Indonesia Darurat Kejahatan Seksual Terhadap Anak

Suasana RDPU Komisi VIII DPR dengan Komisi Perlindungan Anak Indonesia (KPAI), P2TP2A Jawa Barat, Komnas PA, Komisi Nasional Perempuan, dan Unit Pelayanan Perempuan dengan Anak Kepolisian Daerah Metro Jaya, di Ruang Rapat Komisi VIII DPR, Senayan Jakarta Pusat, Rabu (12/11). (Foto: Martahan Lumban Gaol)

JAKARTA, SATUHARAPAN.COM – Indonesia darurat kejahatan seksual terhadap anak. Demikian ucap Ketua Umum Komisi Nasional Perlindungan Anak (Komnas PA) Arist Merdeka Sirait dalam Rapat Dengar Pendapat Umum (RDPU) Komisi VIII DPR dengan Komisi Perlindungan Anak Indonesia (KPAI), P2TP2A Jawa Barat, Komnas PA, Komisi Nasional Perempuan, dan Unit Pelayanan Perempuan dengan Anak Kepolisian Daerah Metro Jaya, di Ruang Rapat Komisi VIII DPR, Senayan Jakarta Pusat, Rabu (12/11).

Menurut Arist, kondisi darurat tersebut dikuatkan dengan fakta dan data pengaduan kekerasan terhadap anak yang senantiasa diterima Komnas PA. Sejak tahun 2010 hingga 2014, ia menunjukkan jumlah pengaduan pelanggaran hak atas anak terus meningkat.

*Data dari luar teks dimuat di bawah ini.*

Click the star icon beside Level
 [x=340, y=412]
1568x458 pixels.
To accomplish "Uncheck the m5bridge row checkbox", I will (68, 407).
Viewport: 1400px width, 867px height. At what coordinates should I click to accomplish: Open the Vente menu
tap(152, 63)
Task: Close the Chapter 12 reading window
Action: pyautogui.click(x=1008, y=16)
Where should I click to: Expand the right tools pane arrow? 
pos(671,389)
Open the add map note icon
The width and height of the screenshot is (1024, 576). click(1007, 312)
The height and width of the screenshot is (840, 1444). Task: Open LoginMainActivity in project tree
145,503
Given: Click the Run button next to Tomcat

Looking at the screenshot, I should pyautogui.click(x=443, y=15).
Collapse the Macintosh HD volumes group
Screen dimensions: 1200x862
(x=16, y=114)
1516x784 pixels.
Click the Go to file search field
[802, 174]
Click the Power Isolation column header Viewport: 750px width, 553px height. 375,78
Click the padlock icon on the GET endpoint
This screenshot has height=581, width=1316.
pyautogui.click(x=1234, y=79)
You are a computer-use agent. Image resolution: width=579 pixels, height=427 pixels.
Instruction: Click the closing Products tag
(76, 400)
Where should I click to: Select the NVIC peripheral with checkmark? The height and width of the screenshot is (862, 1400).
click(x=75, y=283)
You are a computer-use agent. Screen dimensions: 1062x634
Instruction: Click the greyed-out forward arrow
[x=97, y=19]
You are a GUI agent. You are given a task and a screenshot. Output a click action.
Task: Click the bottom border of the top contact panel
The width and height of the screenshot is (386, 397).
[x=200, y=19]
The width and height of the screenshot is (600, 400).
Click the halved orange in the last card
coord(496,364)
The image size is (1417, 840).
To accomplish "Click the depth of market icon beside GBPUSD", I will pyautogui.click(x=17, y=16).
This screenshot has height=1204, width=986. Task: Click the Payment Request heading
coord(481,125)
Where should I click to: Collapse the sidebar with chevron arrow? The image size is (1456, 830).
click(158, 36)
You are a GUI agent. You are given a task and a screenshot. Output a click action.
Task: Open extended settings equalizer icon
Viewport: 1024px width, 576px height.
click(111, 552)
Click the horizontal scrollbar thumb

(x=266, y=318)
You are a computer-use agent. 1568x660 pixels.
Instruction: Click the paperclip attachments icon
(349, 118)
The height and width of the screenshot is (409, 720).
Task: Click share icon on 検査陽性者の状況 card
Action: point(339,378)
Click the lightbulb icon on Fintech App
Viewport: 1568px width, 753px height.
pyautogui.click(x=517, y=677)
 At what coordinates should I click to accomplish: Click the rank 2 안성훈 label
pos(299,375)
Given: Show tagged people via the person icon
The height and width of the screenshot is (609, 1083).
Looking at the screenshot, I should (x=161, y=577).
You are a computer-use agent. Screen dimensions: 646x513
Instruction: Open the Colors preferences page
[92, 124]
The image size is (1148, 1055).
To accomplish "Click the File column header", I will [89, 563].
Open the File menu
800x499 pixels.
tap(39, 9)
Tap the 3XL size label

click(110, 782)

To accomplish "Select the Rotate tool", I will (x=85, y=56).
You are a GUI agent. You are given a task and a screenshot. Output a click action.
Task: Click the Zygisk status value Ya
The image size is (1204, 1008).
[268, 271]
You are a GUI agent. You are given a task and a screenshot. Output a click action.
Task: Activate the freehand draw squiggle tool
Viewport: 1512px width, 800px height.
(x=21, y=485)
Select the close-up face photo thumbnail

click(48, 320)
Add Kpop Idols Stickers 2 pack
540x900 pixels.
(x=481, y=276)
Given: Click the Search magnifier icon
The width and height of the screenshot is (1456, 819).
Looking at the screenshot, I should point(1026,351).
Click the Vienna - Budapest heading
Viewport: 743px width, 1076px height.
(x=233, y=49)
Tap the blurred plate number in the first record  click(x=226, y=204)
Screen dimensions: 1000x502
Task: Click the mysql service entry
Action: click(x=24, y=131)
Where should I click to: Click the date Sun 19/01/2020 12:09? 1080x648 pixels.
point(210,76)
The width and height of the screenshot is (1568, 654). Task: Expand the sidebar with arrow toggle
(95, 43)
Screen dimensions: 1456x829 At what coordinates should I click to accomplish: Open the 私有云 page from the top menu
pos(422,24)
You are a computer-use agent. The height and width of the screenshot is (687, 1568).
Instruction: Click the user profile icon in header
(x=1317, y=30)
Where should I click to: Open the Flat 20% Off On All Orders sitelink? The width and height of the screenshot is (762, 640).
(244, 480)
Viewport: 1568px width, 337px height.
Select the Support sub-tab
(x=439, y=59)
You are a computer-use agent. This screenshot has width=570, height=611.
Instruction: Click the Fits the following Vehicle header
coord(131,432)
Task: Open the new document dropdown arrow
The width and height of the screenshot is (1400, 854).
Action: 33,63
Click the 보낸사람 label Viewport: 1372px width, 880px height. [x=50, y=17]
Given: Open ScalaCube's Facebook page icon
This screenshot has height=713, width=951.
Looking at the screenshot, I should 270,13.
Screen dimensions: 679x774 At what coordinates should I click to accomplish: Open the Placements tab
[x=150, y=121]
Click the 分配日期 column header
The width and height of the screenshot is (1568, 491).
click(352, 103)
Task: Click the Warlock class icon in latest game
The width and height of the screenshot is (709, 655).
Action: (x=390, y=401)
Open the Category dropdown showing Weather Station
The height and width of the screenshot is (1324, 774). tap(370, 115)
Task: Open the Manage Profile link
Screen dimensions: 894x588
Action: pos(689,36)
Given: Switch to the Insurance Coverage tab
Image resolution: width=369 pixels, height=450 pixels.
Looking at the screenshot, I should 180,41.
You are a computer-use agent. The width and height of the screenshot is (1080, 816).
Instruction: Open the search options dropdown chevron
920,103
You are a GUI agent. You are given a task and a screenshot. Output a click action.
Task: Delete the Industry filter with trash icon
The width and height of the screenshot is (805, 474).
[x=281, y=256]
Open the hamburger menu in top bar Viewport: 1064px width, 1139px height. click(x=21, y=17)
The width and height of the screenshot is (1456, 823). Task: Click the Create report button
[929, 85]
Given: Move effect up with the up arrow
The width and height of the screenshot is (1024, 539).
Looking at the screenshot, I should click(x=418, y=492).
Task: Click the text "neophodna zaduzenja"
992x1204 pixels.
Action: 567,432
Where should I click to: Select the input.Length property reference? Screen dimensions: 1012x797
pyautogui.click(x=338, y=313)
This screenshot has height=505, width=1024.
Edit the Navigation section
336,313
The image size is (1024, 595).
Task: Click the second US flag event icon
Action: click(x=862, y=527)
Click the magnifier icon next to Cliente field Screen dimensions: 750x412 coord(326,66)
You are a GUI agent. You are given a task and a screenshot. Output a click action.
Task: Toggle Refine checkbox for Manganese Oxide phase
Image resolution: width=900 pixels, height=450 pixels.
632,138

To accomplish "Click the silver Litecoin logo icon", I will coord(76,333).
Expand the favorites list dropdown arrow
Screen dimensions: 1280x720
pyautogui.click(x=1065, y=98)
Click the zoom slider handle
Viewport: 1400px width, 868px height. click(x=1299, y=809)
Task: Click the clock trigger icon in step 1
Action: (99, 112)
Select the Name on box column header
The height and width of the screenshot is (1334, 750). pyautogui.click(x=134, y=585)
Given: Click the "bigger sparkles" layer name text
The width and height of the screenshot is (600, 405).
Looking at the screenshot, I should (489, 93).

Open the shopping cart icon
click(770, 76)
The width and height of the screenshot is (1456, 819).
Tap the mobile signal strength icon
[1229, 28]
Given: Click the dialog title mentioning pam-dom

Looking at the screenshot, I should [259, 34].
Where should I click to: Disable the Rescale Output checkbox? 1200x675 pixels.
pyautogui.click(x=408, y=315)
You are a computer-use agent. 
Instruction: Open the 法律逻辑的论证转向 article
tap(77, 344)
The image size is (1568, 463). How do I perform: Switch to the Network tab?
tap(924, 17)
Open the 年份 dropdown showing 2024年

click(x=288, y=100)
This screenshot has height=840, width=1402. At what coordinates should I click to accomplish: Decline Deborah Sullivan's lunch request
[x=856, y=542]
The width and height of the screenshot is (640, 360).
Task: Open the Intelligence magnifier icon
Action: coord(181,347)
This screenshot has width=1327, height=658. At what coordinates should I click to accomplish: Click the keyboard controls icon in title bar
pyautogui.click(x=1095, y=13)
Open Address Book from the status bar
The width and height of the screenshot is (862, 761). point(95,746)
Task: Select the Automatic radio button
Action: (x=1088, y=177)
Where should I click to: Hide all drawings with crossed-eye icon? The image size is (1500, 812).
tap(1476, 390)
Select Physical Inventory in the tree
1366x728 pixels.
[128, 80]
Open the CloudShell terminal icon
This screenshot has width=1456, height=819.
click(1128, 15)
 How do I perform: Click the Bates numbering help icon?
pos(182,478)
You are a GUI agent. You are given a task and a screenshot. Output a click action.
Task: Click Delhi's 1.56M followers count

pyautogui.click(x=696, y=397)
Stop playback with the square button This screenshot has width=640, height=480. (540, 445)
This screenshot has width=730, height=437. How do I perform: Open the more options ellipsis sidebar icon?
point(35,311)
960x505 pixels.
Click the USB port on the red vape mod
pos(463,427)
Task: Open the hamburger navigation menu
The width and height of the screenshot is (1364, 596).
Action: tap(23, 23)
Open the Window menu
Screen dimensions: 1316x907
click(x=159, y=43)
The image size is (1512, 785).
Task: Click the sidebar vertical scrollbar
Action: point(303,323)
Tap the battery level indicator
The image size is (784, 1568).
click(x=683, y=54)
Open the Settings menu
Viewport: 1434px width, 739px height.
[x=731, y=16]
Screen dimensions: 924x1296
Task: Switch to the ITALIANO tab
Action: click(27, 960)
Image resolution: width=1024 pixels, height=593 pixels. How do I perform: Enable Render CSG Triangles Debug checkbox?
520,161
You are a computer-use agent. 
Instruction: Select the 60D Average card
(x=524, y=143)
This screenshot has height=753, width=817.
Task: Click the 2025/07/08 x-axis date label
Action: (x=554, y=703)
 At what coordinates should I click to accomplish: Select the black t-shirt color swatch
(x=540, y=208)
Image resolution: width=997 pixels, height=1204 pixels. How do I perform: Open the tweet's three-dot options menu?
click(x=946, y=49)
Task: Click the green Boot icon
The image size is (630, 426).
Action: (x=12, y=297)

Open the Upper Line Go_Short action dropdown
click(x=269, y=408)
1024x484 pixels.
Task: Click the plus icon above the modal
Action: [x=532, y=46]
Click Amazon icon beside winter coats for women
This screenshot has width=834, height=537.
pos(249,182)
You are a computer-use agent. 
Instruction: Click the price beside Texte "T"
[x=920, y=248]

“Data yang dikumpulkan dan dianalis Pusat Data dan Informasi (Pusdatin) Komnas PA, yang bersumber dari laporan masyarakat lewat pelayanan pengaduan langsung, pemberitaan media massa, dan pengelolaan data dan infomasi yang dikumpulkan oleh Lembaga Perlindungan Anak (LPA) pada 34 provinsi di seluruh Indonesia, tercatat 21.689.797 kasus pelanggaran hak anak, tersebar di 34 kota dan 179 kabupaten,” kata Arist.

“58 persen dari pelanggaran hak anak tersebut merupakan kejahatan seksual terhadap anak, selebihnya 42 persen adalah kasus kekerasan fisik, penelantaran, eksploitasi ekonomi, perdagangan anak, untuk tujuan eskploitasi seksual komersial, penculikan dan penjualan anak, serta kasus-kasus perebutan anak,” dia menambahkan.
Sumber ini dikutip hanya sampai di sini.